The consumer price index for the euro zone picked up in November, just beating market expectations, but remained significantly below the 2 percent target set by the ECB.
The annual rate of inflation rose to 0.9 percent in November, from 0.7 percent in October, according to flash estimates from the European Union's statistics agency Eurostat on Friday. The euro held steady against the dollar after the news, trading at around 1.3602.
Meanwhile, separate data revealed that unemployment in the region fell to 12.1 percent in October, from its record high of 12.2 percent in September.
Jonathan Loynes, chief European economist at Capital Economics, warned that Friday's inflation data did not change the bigger picture, and deflation risks remain.
"The latest news on euro-zone inflation and unemployment won't do much to relieve the pressure on the ECB to take more action to support the fragile recovery and head off a potentially damaging bout of deflation," he said in a research note on Friday.
"What's more, there are good reasons to expect it to fall further, including weak pipeline pressures, copious amounts of spare capacity and the strong euro."
Sluggish price growth continues to plague the euro zone's struggling economy, and last month's surprising low inflation data put pressure on the ECB to act.
As a result, the central bank cuts its main interest rate to 0.25 percent from 0.50 percent at its November meeting.

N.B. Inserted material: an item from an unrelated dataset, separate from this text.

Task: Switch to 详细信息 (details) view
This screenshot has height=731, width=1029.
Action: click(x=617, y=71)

Some analysts now believe the central bank could opt for more stimulatory measures when its Governing Council meets in Frankfurt next Thursday.
(Read More: ECB mulls LTRO with conditions: Report)

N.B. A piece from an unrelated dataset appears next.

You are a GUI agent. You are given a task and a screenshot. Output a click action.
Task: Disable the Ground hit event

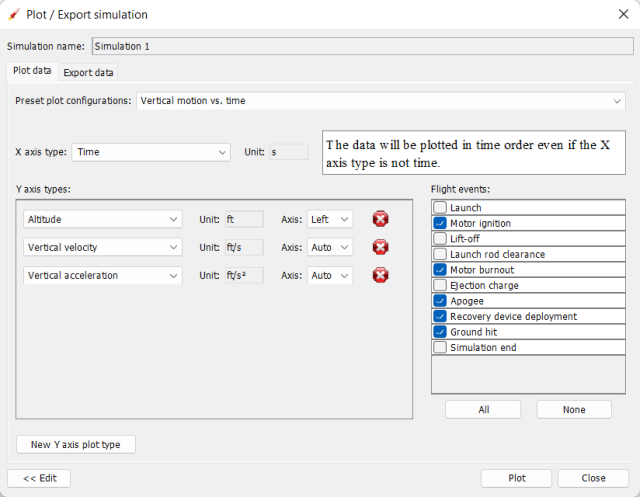(x=440, y=331)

ECB executive board member Benoit Coeure on Tuesday echoed comments by the central bank's President Mario Draghi about negative deposit rates.
In an exclusive interview with CNBC he said that negative rates – which sees banks in the euro zone charged for depositing cash at the ECB - were a possibility.
This has been "technically investigated, legally investigated," he said, adding that it was only one instrument in the ECB's policy tool box.
(Read More: Pressure grows on ECB to cut interest rate)
Mario Draghi has also stated that LTROs (long-term refinancing operations) - a process by which the ECB provides liquidity to euro zone banks - were another option.
And he has stated that the main refinancing rate - the interest rate that banks have to pay when borrowing money from the ECB - is yet to reach zero despite the recent cut and could be pushed lower.
"We have a whole range of instruments that we can still activate before reaching the lower bounds," Draghi reiterated at an ECB press conference in early November.
Howard Archer, an economist at IHS Global Insight, said the ECB would probably hold fire on taking any further action at its policy meeting next week given that it only cut its refinancing rate in early November.
"However, we expect the ECB will take further action before long, most likely in the form of another Long-Term Refinancing Operation (LTRO) especially given latest data showing a further and deeper fall in bank lending to businesses in October," he said in a research note Friday.